There are many ways to honor the memory of the Rev. Martin Luther King Jr., but none more important this year than defending the freedom to vote.
On Saturday, Dr. King’s birthday, and Monday, the federal holiday, groups from around the country will march across bridges to commemorate the Bloody Sunday clash in March 1965, when voting rights advocates were accosted and beaten as they crossed the Edmund Pettus Bridge in Selma, Ala. On the Vineyard, marchers will meet at Five Corners at 1 p.m. Saturday and walk across the drawbridge.
Specious claims of voter fraud in the 2020 election have led to repressive laws in many states designed to discourage or deny access to the ballot, some targeted specifically at African-Americans.

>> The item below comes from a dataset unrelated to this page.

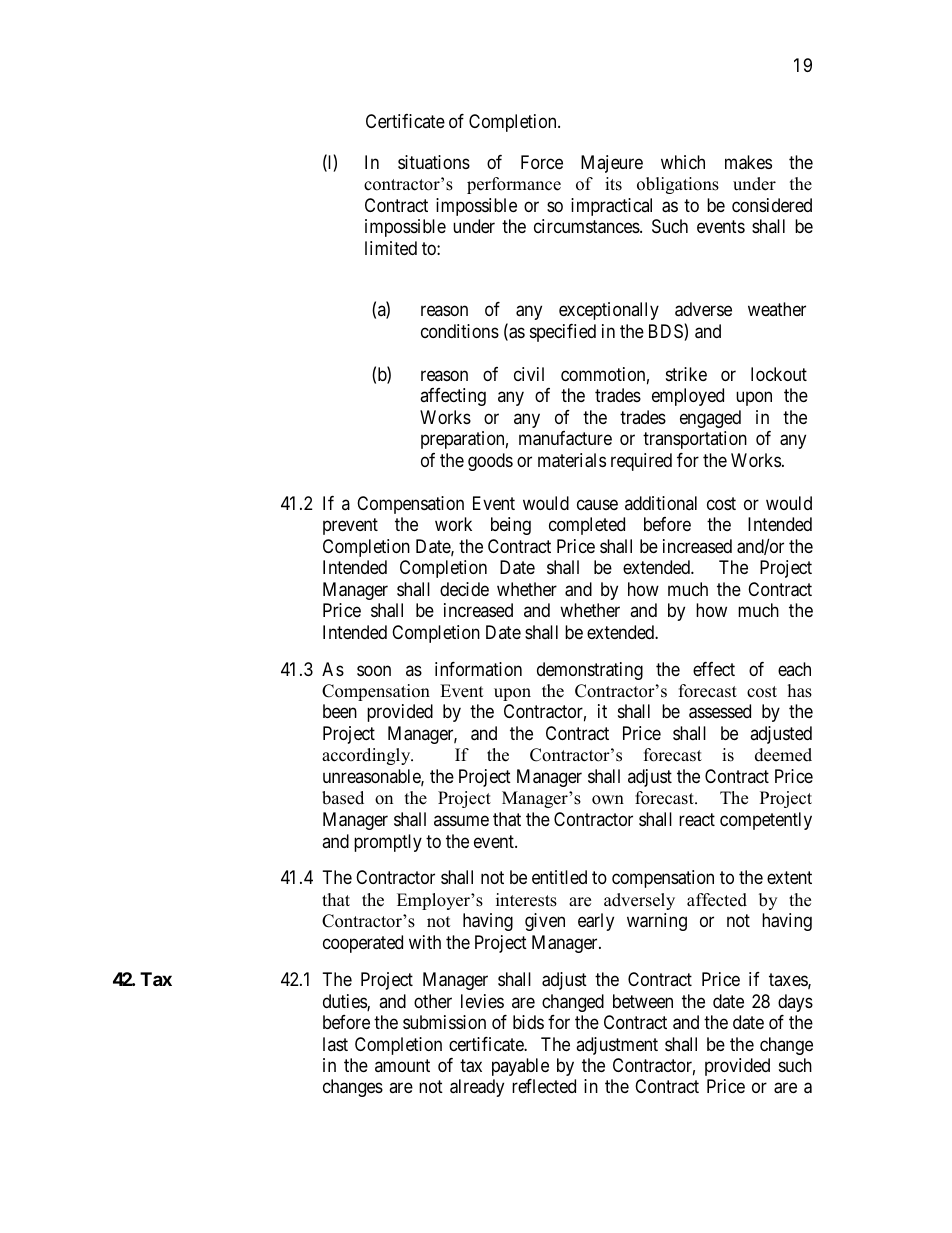  Describe the element at coordinates (542, 162) in the screenshot. I see `Force` at that location.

President Biden and Democrats in Congress pushed this week for passage of federal legislation aimed at making it easier to vote and protecting against partisan interference.
Voter suppression has a long history in America, and even the right for most to vote was hard won over generations.
The 15th Amendment, ratified by the states in 1870, extended the right to vote to men of all races. Women did not gain suffrage until 1920, and adults between 18 and 21 could not vote until 1981.
But even as voting rights expanded, restrictions like literacy tests and poll taxes that effectively negated those rights persisted. Dr. King and others successfully campaigned for the landmark Voting Rights Act of 1965, which specifically sought to enforce the 15th amendment by, among other things, providing federal oversight of localities with a history of voter suppression.
That authority was eroded by the U.S. Supreme Court in 2013, even as new barriers to voting were in the works in dozens of states. Today, gerrymandering of voting districts and laws that make it more difficult to register and restrictions on mail and absentee voting have replaced the crude suppression tools of the past.
The death this week of Lani Guinier, a civil rights lawyer and longtime Oak Bluffs seasonal resident whose career was devoted to voting rights and electoral reform, marks the end of another generation’s efforts to uphold not just the right to vote, but the freedom to do so.
Based on the belief that people should be fairly represented by those that govern them, her writings on proportional voting cost her a nomination as assistant U.S. attorney general in the 1980s. She went on to join the Harvard Law School faculty, the first woman of color to be tenured, where many of her views became mainstream.
Polls suggest that Americans want free and fair elections, but don’t put the issue on their list of priority concerns. History suggests that the right to vote must be vigorously defended. One way to honor the legacies of Dr. King and Professor Guinier is to take up their cause.